[Stored entries]
╔══

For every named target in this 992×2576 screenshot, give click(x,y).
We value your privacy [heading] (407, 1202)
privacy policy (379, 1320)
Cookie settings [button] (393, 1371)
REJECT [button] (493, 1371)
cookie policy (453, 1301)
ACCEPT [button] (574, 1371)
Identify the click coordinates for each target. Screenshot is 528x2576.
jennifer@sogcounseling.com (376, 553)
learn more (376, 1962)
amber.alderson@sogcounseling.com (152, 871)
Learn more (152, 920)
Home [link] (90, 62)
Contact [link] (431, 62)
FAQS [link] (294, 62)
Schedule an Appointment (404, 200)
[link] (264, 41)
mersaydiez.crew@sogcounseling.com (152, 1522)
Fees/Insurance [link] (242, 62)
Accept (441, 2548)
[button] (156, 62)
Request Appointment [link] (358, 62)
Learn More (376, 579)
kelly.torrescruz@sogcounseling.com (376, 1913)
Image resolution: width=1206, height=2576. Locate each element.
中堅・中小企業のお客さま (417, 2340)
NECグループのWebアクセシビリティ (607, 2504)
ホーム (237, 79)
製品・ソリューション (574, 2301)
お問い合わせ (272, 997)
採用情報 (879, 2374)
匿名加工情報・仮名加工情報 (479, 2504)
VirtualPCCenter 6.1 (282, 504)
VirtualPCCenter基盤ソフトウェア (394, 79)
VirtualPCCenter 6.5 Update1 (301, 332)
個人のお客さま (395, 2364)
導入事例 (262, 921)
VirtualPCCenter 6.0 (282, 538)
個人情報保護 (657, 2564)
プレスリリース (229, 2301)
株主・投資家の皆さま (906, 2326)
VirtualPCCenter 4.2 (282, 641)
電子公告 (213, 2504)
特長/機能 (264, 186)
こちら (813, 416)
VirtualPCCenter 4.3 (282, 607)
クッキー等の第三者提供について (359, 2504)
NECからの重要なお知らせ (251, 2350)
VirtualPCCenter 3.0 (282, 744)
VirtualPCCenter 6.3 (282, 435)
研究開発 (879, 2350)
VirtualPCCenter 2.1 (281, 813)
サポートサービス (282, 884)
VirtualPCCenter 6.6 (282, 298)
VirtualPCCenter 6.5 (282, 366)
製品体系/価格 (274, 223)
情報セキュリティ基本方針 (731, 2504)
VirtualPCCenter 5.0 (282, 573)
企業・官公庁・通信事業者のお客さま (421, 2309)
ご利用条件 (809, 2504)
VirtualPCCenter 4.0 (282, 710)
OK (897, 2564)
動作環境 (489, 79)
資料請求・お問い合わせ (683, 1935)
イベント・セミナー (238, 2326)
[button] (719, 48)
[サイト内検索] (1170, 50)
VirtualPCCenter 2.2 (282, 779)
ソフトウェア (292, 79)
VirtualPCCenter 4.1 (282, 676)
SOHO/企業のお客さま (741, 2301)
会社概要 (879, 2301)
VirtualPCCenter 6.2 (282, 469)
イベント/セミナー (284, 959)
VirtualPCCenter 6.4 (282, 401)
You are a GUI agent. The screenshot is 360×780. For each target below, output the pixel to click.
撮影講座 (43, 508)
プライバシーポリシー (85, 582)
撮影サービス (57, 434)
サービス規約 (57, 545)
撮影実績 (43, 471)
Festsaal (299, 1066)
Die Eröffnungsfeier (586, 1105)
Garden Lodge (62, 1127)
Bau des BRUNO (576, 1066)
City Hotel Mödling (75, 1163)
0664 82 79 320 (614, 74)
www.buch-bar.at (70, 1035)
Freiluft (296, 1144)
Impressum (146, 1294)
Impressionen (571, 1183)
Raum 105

╚══

**Work instruction**
The data above should be output exactly, with each line intact.

**Your solution**
For every named target in this 992×2576 screenshot, give click(x,y).
We value your privacy [heading] (407, 1202)
privacy policy (379, 1320)
Cookie settings [button] (393, 1371)
REJECT [button] (493, 1371)
cookie policy (453, 1301)
ACCEPT [button] (574, 1371)
Identify the click coordinates for each target. Screenshot is 528x2576.
jennifer@sogcounseling.com (376, 553)
learn more (376, 1962)
amber.alderson@sogcounseling.com (152, 871)
Learn more (152, 920)
Home [link] (90, 62)
Contact [link] (431, 62)
FAQS [link] (294, 62)
Schedule an Appointment (404, 200)
[link] (264, 41)
mersaydiez.crew@sogcounseling.com (152, 1522)
Fees/Insurance [link] (242, 62)
Accept (441, 2548)
[button] (156, 62)
Request Appointment [link] (358, 62)
Learn More (376, 579)
kelly.torrescruz@sogcounseling.com (376, 1913)
Image resolution: width=1206, height=2576. Locate each element.
中堅・中小企業のお客さま (417, 2340)
NECグループのWebアクセシビリティ (607, 2504)
ホーム (237, 79)
製品・ソリューション (574, 2301)
お問い合わせ (272, 997)
採用情報 (879, 2374)
匿名加工情報・仮名加工情報 (479, 2504)
VirtualPCCenter 6.1 (282, 504)
VirtualPCCenter基盤ソフトウェア (394, 79)
VirtualPCCenter 6.5 Update1 (301, 332)
個人のお客さま (395, 2364)
導入事例 (262, 921)
VirtualPCCenter 6.0 (282, 538)
個人情報保護 (657, 2564)
プレスリリース (229, 2301)
株主・投資家の皆さま (906, 2326)
VirtualPCCenter 4.2 (282, 641)
電子公告 (213, 2504)
特長/機能 (264, 186)
こちら (813, 416)
VirtualPCCenter 4.3 (282, 607)
クッキー等の第三者提供について (359, 2504)
NECからの重要なお知らせ (251, 2350)
VirtualPCCenter 3.0 (282, 744)
VirtualPCCenter 6.3 (282, 435)
研究開発 (879, 2350)
VirtualPCCenter 2.1 (281, 813)
サポートサービス (282, 884)
VirtualPCCenter 6.6 (282, 298)
VirtualPCCenter 6.5 (282, 366)
製品体系/価格 (274, 223)
情報セキュリティ基本方針 (731, 2504)
VirtualPCCenter 5.0 (282, 573)
企業・官公庁・通信事業者のお客さま (421, 2309)
ご利用条件 (809, 2504)
VirtualPCCenter 4.0 (282, 710)
OK (897, 2564)
動作環境 (489, 79)
資料請求・お問い合わせ (683, 1935)
イベント・セミナー (238, 2326)
[button] (719, 48)
[サイト内検索] (1170, 50)
VirtualPCCenter 2.2 (282, 779)
ソフトウェア (292, 79)
VirtualPCCenter 4.1 (282, 676)
SOHO/企業のお客さま (741, 2301)
会社概要 (879, 2301)
VirtualPCCenter 6.2 (282, 469)
イベント/セミナー (284, 959)
VirtualPCCenter 6.4 (282, 401)
You are a GUI agent. The screenshot is 360×780. For each target below, output the pixel to click.
撮影講座 (43, 508)
プライバシーポリシー (85, 582)
撮影サービス (57, 434)
サービス規約 (57, 545)
撮影実績 (43, 471)
Festsaal (299, 1066)
Die Eröffnungsfeier (586, 1105)
Garden Lodge (62, 1127)
Bau des BRUNO (576, 1066)
City Hotel Mödling (75, 1163)
0664 82 79 320 (614, 74)
www.buch-bar.at (70, 1035)
Freiluft (296, 1144)
Impressum (146, 1294)
Impressionen (571, 1183)
Raum 105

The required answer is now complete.